### TASK TO CARRY OUT
Return every line of the records below verbatim, changing nothing.

### RECORDS
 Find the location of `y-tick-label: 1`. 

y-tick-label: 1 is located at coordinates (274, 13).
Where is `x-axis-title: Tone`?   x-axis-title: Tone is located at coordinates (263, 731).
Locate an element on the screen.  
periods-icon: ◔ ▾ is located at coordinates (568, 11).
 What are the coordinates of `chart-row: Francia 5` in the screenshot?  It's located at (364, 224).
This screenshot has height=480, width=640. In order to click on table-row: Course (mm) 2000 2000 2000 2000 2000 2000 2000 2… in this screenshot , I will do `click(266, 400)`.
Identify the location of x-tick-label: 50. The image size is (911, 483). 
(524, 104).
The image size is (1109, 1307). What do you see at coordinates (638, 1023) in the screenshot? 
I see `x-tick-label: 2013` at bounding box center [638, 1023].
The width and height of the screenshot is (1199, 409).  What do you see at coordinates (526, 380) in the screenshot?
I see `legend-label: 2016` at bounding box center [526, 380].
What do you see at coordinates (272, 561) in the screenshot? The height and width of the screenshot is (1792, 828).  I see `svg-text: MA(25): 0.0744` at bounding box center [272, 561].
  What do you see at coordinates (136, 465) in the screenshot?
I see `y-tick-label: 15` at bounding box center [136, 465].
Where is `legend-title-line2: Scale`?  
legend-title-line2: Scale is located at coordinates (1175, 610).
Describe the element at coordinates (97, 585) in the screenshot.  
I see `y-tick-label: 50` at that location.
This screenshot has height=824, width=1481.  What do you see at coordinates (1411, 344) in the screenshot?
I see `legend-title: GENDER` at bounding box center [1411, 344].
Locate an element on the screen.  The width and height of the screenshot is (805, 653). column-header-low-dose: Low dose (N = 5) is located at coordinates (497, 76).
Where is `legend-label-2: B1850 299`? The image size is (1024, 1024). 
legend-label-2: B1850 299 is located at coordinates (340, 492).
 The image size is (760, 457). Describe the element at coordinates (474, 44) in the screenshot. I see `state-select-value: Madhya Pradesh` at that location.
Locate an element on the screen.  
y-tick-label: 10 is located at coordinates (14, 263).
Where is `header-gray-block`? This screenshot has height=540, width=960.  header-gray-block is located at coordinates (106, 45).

### FINISHED TASK
 Find the location of `y-tick-label: 1`. 

y-tick-label: 1 is located at coordinates (274, 13).
Where is `x-axis-title: Tone`?   x-axis-title: Tone is located at coordinates (263, 731).
Locate an element on the screen.  
periods-icon: ◔ ▾ is located at coordinates (568, 11).
 What are the coordinates of `chart-row: Francia 5` in the screenshot?  It's located at (364, 224).
This screenshot has height=480, width=640. In order to click on table-row: Course (mm) 2000 2000 2000 2000 2000 2000 2000 2… in this screenshot , I will do `click(266, 400)`.
Identify the location of x-tick-label: 50. The image size is (911, 483). 
(524, 104).
The image size is (1109, 1307). What do you see at coordinates (638, 1023) in the screenshot? 
I see `x-tick-label: 2013` at bounding box center [638, 1023].
The width and height of the screenshot is (1199, 409).  What do you see at coordinates (526, 380) in the screenshot?
I see `legend-label: 2016` at bounding box center [526, 380].
What do you see at coordinates (272, 561) in the screenshot? The height and width of the screenshot is (1792, 828).  I see `svg-text: MA(25): 0.0744` at bounding box center [272, 561].
  What do you see at coordinates (136, 465) in the screenshot?
I see `y-tick-label: 15` at bounding box center [136, 465].
Where is `legend-title-line2: Scale`?  
legend-title-line2: Scale is located at coordinates (1175, 610).
Describe the element at coordinates (97, 585) in the screenshot.  
I see `y-tick-label: 50` at that location.
This screenshot has height=824, width=1481.  What do you see at coordinates (1411, 344) in the screenshot?
I see `legend-title: GENDER` at bounding box center [1411, 344].
Locate an element on the screen.  The width and height of the screenshot is (805, 653). column-header-low-dose: Low dose (N = 5) is located at coordinates (497, 76).
Where is `legend-label-2: B1850 299`? The image size is (1024, 1024). 
legend-label-2: B1850 299 is located at coordinates (340, 492).
 The image size is (760, 457). Describe the element at coordinates (474, 44) in the screenshot. I see `state-select-value: Madhya Pradesh` at that location.
Locate an element on the screen.  
y-tick-label: 10 is located at coordinates (14, 263).
Where is `header-gray-block`? This screenshot has height=540, width=960.  header-gray-block is located at coordinates (106, 45).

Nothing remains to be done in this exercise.